**Instrucción:** Copia sin cambios el fragmento del texto sobre el patriotismo empresarial que va desde "El presidente del" hasta "pasado día 15.", ambos incluidos.

**Texto proporcionado:**
Patriotismo empresarial

El presidente del Gobierno recibe hoy a una amplia representación de directivos de las grandes empresas españolas, tras anunciar el pasado domingo tal encuentro y dar a entender que contará con esta elite para integrar y vitalizar una futura Comisión Nacional de Competitividad encargada de dar impulso a nuestro sistema económico. Pero aunque el Ejecutivo lo haya negado, a nadie se le escapa que esta convocatoria guarda una relación directa con la declaración de la Fundación Everis sobre aportaciones de 100 empresarios y expertos, cuyo sentido aparece mucho menos diáfano que su contenido, y que fue presentada al Rey el pasado día 15.

Aquella declaración considera la crisis como una oportunidad, y en ello estriba su principal mérito. No se trataría pues de remontar simplemente el vuelo, sino de reconocer que la recesión nos llegó cuando aquí había comenzado ya el declive, por lo que la crisis habría servido para alertar de ello y las reformas que han de emprenderse no son en realidad una respuesta, sino una necesidad anterior, suscitada en «una España globalmente poco atractiva y en busca de su identidad». En definitiva, «el reto no es de evolución sino de transformación. Se trata de repensar y refundar todos los pilares del sistema-país», dice el documento.

La declaración formaliza sin duda una sensación muy extendida de fin de ciclo que ya había sido detectada por la mayoría de los núcleos intelectuales de nuestra sociedad. Y el hecho de que haya surgido respaldada por quienes generan un porcentaje muy elevado del PIB y por especialistas económicos de prestigio le otorga una relevancia incuestionable. Sin embargo, este tipo de actuaciones casi nunca son inocentes ni desembocan en el cauce previsto. Y es muy dudoso que esta irrupción en un momento tan inquietante como el actual haya sido todo lo constructiva que sus autores dicen haber pretendido. Porque los empresarios de este país parecen olvidar que la España gastada que describen es también obra suya. Nuestra singular recesión no se entendería sin ciertos comportamientos de los sectores financiero e inmobiliario.

Resulta hipócrita la tesis, que late bajo el documento, de que la superestructura política nos ha arrastrado hacia la decadencia por lo que habría de ser la sociedad civil, encabezada por las elites empresariales, la que marcara los nuevos caminos y elaborara las grandes estrategias de futuro. Solo esta visión, cuando menos arrogante, de la realidad explica en todo caso la trayectoria recorrida por la propuesta empresarial, que va desde sus promotores al Rey, sin recalar en los malecones institucionales que son los que, en todo caso, representan a la nación y son depositarios de la soberanía.

Produce perplejidad que los empresarios que han apoyado el documento hayan obviado durante tanto tiempo los cauces institucionales de participación -los partidos son constitucionalmente «instrumento fundamental para la participación política»- para sorprendernos ahora con una propuesta rupturista con pretensiones de clarividencia. El descenso a la arena de lo concreto debió haber sido persistente y sistemático, y no solo el fruto de un inspirado rapto de preocupación que justificaría la visita al jefe del Estado.

**Líneas proporcionadas:**
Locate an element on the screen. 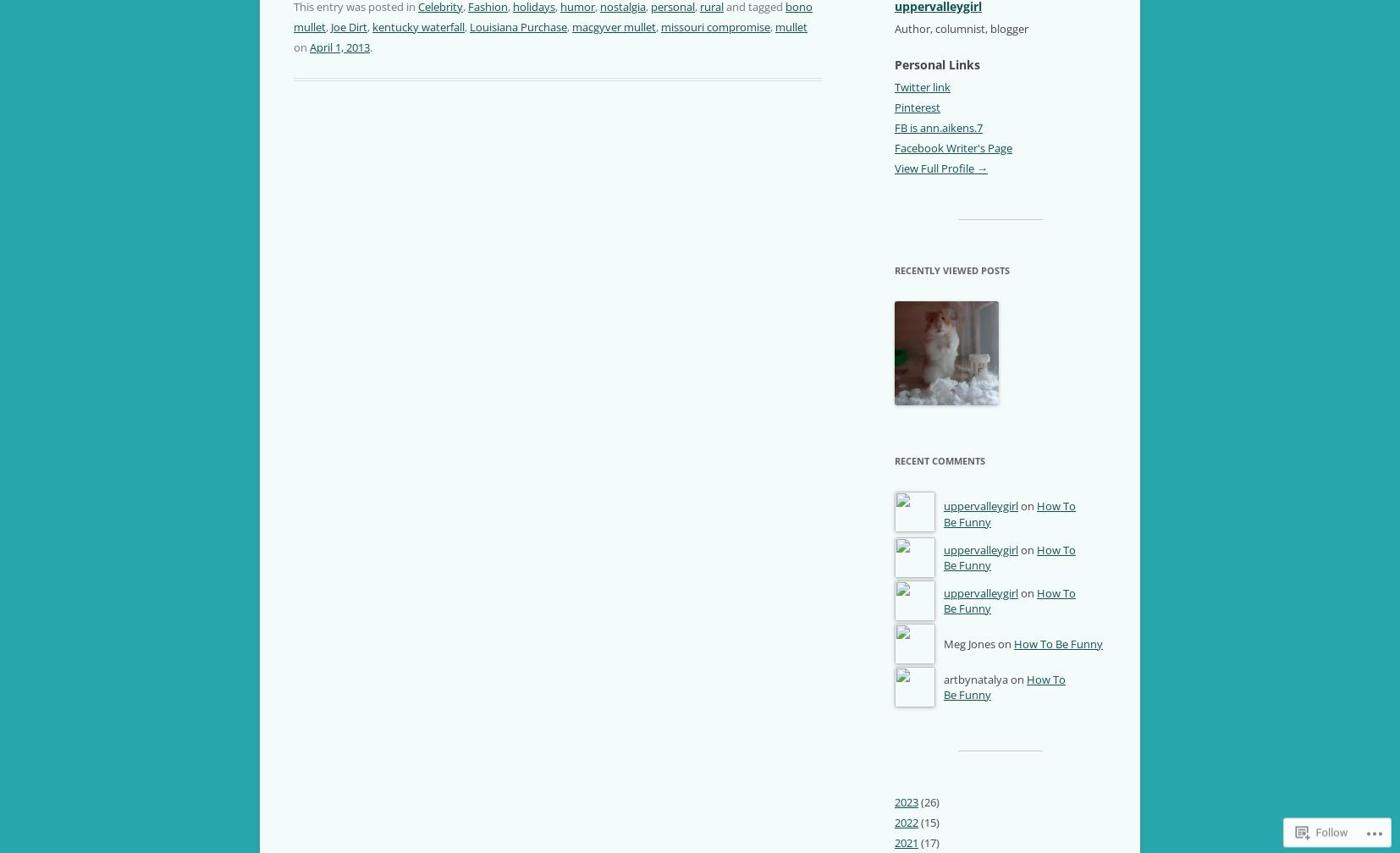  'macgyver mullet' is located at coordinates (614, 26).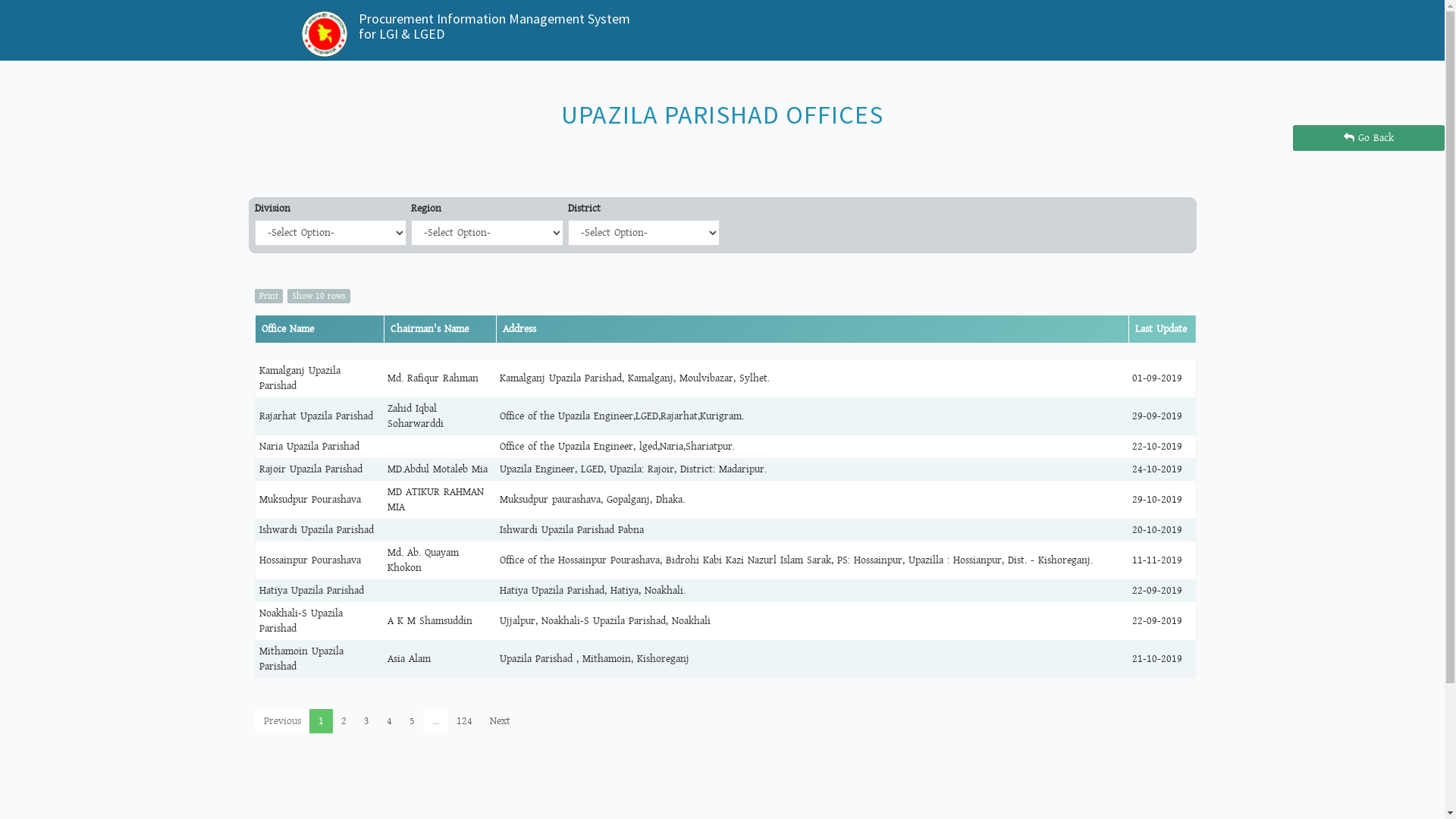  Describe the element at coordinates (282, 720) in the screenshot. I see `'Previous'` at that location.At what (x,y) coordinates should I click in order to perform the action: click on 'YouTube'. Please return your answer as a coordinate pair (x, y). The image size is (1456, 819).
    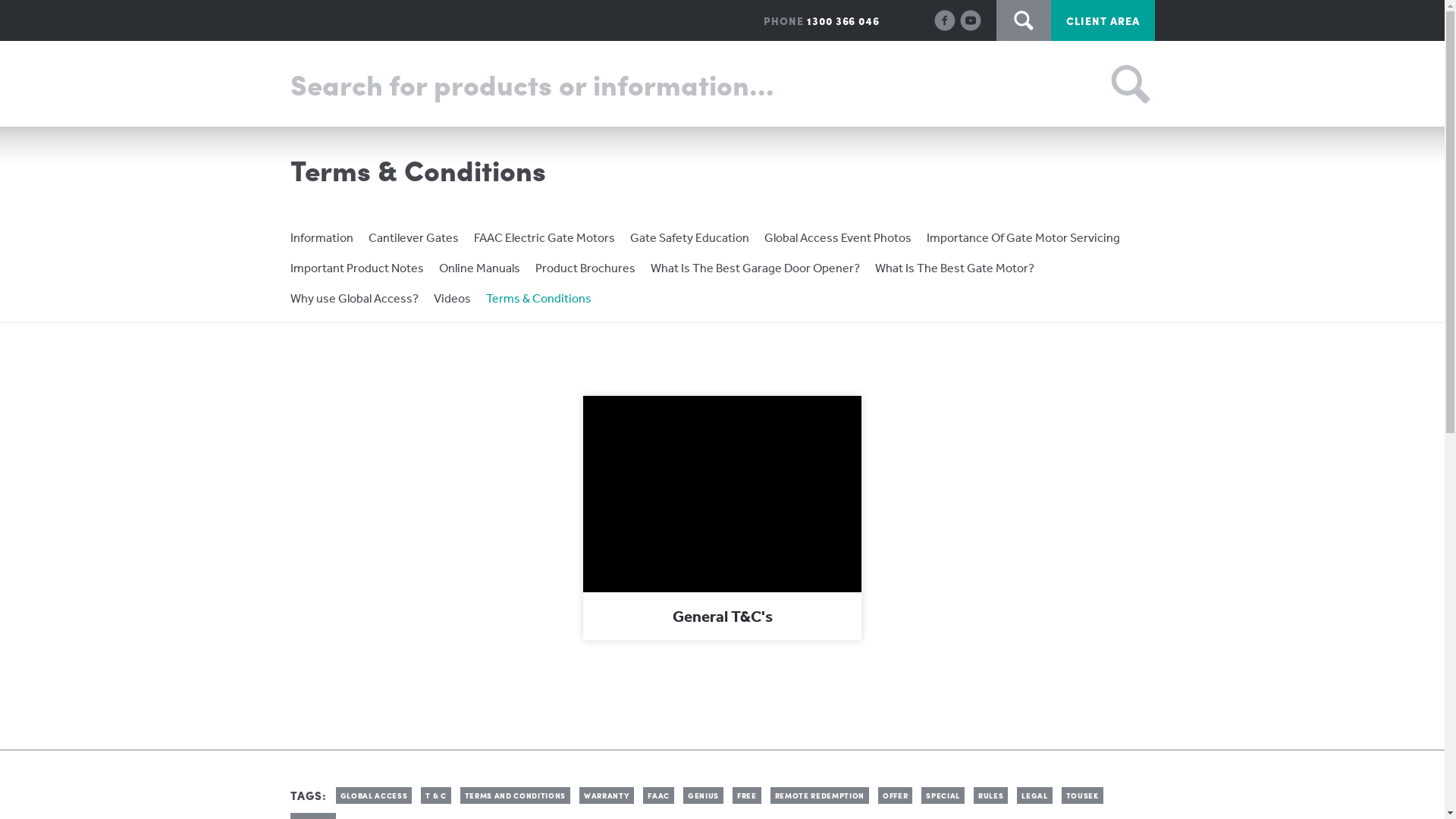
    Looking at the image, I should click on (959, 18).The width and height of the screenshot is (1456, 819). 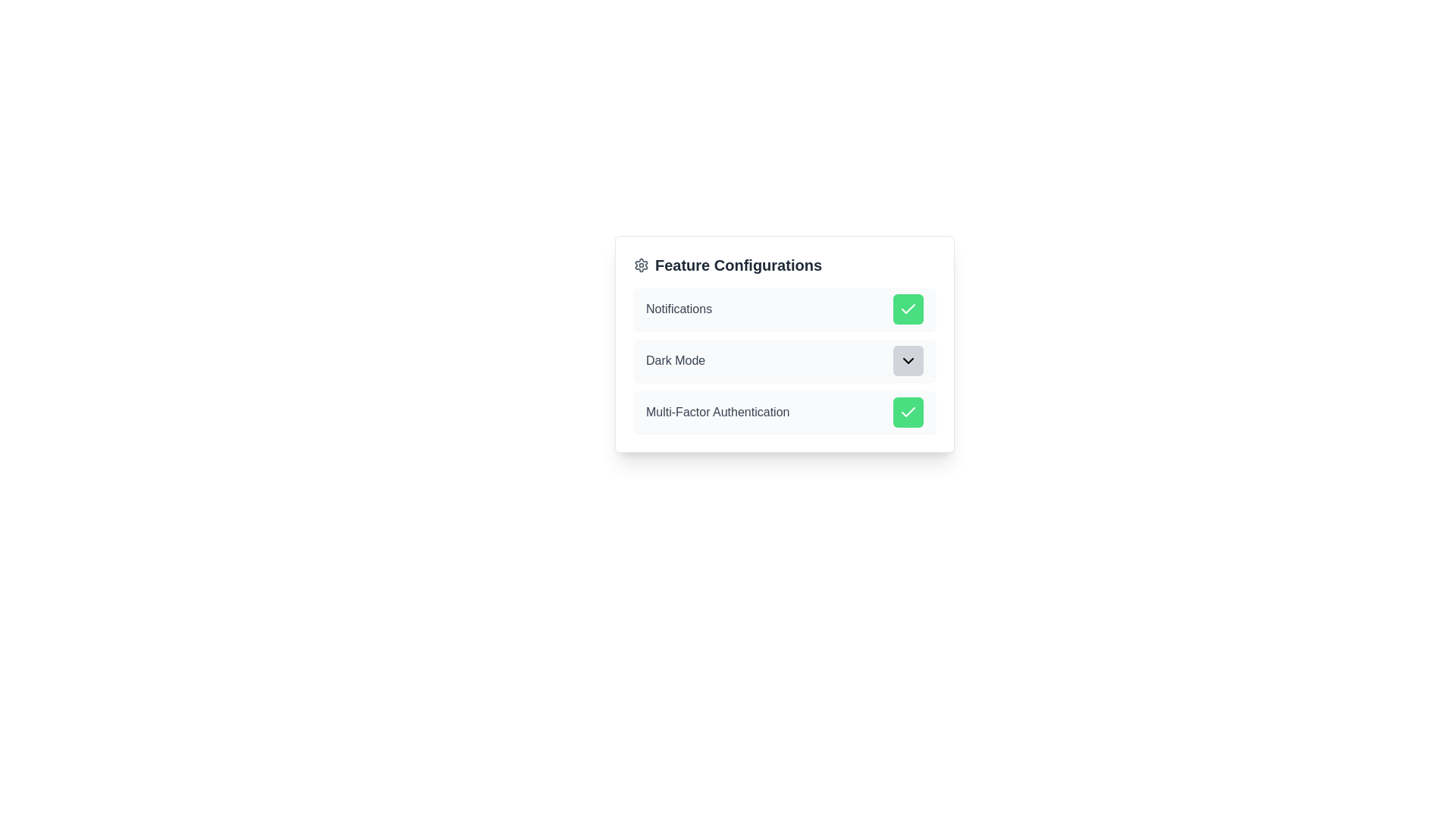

**Solución:**
El presidente del Gobierno recibe hoy a una amplia representación de directivos de las grandes empresas españolas, tras anunciar el pasado domingo tal encuentro y dar a entender que contará con esta elite para integrar y vitalizar una futura Comisión Nacional de Competitividad encargada de dar impulso a nuestro sistema económico. Pero aunque el Ejecutivo lo haya negado, a nadie se le escapa que esta convocatoria guarda una relación directa con la declaración de la Fundación Everis sobre aportaciones de 100 empresarios y expertos, cuyo sentido aparece mucho menos diáfano que su contenido, y que fue presentada al Rey el pasado día 15.